→ **THE PROBLEM**: In the copy, keep every record exact and leave out all images.
· · · · ·
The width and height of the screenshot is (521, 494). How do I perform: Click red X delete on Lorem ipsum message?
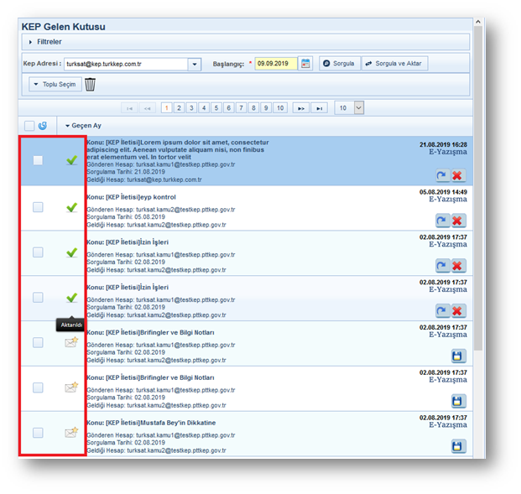point(457,174)
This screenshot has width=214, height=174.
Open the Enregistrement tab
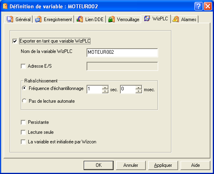53,19
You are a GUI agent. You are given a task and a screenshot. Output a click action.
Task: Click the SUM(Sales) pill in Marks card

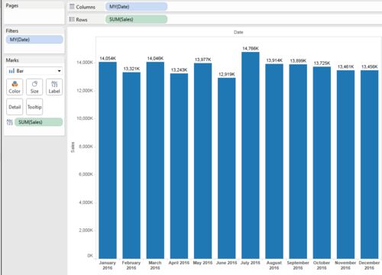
· · · · ·
→ **WORKED SOLUTION**:
The width and height of the screenshot is (521, 494). How do I perform: Click red X delete on Lorem ipsum message?
point(457,174)
This screenshot has width=214, height=174.
Open the Enregistrement tab
53,19
You are a GUI agent. You are given a task and a screenshot. Output a click action.
Task: Click the SUM(Sales) pill in Marks card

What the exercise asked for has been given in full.